I made this Brown Rice Pilaf with pecans and dried cranberries to accompany the turkey made for my review of the Charbroil Big Easy. I adapted it from a recipe by Lorna Sass in her cookbook, Whole Grains: Every Day, Every Way. I really liked the nuttiness and the whole grains, but I think when I make it again, I will cut out the butter. The recipe calls for 3 Tbls. of butter which I used because it was my first time making the recipe, but it really didn't need it. I think the butter made the dish taste a little heavy, especially since we already had all of the heavy aromas around the house from the turkey. Either way you make it though, it could be your solution on what to make to accompany your Thanksgiving turkey this year!

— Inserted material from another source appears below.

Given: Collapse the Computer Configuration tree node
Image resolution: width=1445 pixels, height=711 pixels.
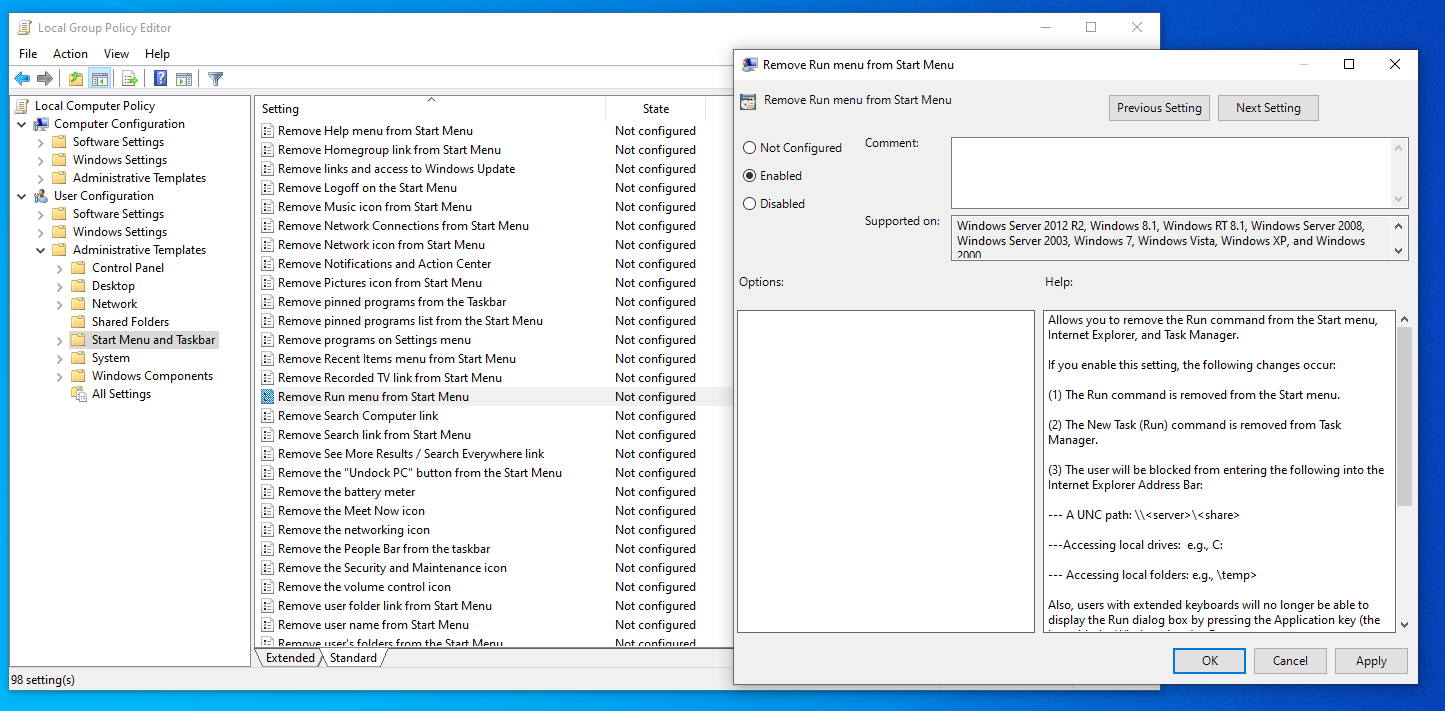Looking at the screenshot, I should [x=22, y=124].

Brown rice pilaf with pecans and dried cranberries by Joie de vivre. Adapted from Whole Grains: Every Day, Every Way by Lorna Sass
3 Tbls. unsalted butter (I'm going to omit this the next time I make it)
3/4 tsp. salt
1/4 tsp. pumpkin pie spice
1/2 c. chopped pecans
3 c. freshly cooked long grain brown rice (I made this in my rice cooker while the turkey was cooking)
3 Tbls. sweet sherry
2 Tbls. dried cranberries
3/4 tsp. grated orange zest
Salt and pepper to taste
1. Heat the butter in a large skillet until melted and foamy. Add the salt, pumpkin pie spice, and the chopped pecans. Stir for 2-3 minutes until the pecans are slightly toasted.
2. Add the rice and stir until combined. Next, add the cranberries, sherry and orange zest. Stir until combined.
3. Remove from heat and adjust the salt and pepper to taste.